| TESTO RIPORTATO |
------------------------------------------------------------------------

Le ragioni dietro al rinvio del primo figlio
Un’indagine che la Fondazione Magna Grecia ha portato avanti grazie alla direzione scientifica di Emiliana Mangone e Giuseppe Masullo dell’Università degli Studi di Salerno. I dati per la definizione del campione rappresentativo sono stati estrapolati dalle rilevazioni Istat della popolazione italiana. Il numero di casi è stato pari a 1.300 (con un’affidabilità del 99% e un margine di errore del 3,5%). È stata presa in considerazione la fascia di età compresa tra i 18 e i 35 anni.
Sulla scia dei risultati, la ministra Roccella ha dichiarato che il governo ha intenzione di porre rimedio alla smagliatura delle reti parentali. Un fenomeno che ha descritto come una delle cause del calo demografico.

------------------------------------------------------------------------

| ESERCIZI DA SVOLGERE |
a: Indica se ciascuna affermazione concorda con il testo sul rinvio del primo figlio, rispondendo sì o no e citando le parole del testo che lo stabiliscono: (i) il campione dell'indagine era di 1.300 casi; (ii) l'indagine ha considerato persone tra i 20 e i 40 anni; (iii) la ministra Roccella ha indicato la smagliatura delle reti parentali come una delle cause del calo demografico.
b: Prosegui il testo sul rinvio del primo figlio dopo la sua ultima frase.

| ESTRATTO DEI DATI |
------------------------------------------------------------------------

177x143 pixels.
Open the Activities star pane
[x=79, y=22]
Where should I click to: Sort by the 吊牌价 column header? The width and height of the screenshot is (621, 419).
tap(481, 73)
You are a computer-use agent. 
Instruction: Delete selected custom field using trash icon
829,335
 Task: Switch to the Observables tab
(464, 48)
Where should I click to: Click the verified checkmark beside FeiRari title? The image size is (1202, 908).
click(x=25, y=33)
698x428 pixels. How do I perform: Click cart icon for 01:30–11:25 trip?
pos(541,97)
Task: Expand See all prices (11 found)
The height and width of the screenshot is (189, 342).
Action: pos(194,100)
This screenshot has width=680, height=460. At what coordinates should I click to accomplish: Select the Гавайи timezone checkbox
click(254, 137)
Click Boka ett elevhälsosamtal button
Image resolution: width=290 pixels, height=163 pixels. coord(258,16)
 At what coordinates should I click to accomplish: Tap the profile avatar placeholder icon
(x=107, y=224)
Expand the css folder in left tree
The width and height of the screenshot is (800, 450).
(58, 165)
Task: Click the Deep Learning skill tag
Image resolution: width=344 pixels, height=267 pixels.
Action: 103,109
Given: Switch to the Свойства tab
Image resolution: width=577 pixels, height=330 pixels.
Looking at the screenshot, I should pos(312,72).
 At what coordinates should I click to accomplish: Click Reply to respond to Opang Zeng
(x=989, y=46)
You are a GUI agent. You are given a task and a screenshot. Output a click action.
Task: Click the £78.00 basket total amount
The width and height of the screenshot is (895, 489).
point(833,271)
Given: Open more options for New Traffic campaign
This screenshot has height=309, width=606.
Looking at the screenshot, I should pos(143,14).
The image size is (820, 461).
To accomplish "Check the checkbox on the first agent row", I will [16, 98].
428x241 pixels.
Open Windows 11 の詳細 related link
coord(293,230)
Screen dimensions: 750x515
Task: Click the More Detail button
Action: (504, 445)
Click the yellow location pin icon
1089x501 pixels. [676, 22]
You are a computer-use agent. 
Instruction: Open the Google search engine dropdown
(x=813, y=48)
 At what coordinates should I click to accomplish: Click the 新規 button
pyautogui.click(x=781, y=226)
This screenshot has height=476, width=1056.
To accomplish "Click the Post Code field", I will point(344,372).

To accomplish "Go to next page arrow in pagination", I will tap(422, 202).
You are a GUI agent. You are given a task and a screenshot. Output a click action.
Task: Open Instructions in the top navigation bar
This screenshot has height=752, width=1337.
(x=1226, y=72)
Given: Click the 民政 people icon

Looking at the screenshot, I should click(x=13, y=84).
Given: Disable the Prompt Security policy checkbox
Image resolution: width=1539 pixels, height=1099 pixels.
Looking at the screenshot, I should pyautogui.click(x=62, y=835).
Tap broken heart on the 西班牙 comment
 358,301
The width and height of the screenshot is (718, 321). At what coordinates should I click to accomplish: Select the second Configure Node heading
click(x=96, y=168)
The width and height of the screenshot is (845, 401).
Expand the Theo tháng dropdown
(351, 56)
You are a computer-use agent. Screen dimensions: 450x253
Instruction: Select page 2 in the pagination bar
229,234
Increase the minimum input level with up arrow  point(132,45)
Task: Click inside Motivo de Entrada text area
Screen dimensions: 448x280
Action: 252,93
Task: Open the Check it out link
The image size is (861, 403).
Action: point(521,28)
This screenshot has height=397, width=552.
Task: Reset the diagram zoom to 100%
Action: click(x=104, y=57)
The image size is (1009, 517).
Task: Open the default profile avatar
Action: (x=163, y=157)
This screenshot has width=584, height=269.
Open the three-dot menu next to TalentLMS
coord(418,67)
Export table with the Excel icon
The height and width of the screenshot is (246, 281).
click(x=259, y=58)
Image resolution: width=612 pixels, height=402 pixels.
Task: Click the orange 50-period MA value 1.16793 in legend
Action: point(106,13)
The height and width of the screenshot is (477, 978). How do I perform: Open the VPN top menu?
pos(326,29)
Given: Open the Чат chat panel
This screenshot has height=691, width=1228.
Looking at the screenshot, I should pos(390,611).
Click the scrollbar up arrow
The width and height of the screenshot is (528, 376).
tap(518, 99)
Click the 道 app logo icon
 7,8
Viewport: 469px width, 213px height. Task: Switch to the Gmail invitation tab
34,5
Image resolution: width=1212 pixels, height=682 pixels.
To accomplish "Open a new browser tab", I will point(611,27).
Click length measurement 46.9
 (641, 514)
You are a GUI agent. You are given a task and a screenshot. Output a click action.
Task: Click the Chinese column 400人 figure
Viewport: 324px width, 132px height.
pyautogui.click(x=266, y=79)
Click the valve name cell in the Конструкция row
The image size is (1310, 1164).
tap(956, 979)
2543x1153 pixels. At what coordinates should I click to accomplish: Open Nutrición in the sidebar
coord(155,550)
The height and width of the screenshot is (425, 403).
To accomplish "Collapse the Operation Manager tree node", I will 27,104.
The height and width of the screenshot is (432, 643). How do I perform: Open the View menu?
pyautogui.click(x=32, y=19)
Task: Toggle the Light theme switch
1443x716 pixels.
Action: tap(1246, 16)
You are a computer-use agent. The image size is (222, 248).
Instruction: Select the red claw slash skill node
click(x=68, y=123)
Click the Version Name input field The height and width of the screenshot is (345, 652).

------------------------------------------------------------------------

| I RISULTATI |
a:
(i) Sì: "Il numero di casi è stato pari a 1.300".
(ii) No: "È stata presa in considerazione la fascia di età compresa tra i 18 e i 35 anni."
(iii) Sì: "Un fenomeno che ha descritto come una delle cause del calo demografico."

b:
«Stanzieremo dei fondi per moltiplicare i Centri per la famiglia, che già esistono, ma sono molto pochi e sono concentrati solo in alcune Regioni – ha annunciato –. Vorremmo che diventassero una sorta di hub con compiti specifici per creare reti di prossimità. Ci sono molti servizi già attivi che le persone non conoscono o a cui non sanno come accedere». La ministra ha poi esortato a continuare a indagare sulle cause della correlazione tra sviluppo economico e denatalità, e ha invitato ad abbandonare le narrazioni che descrivono i figli solo come un costo.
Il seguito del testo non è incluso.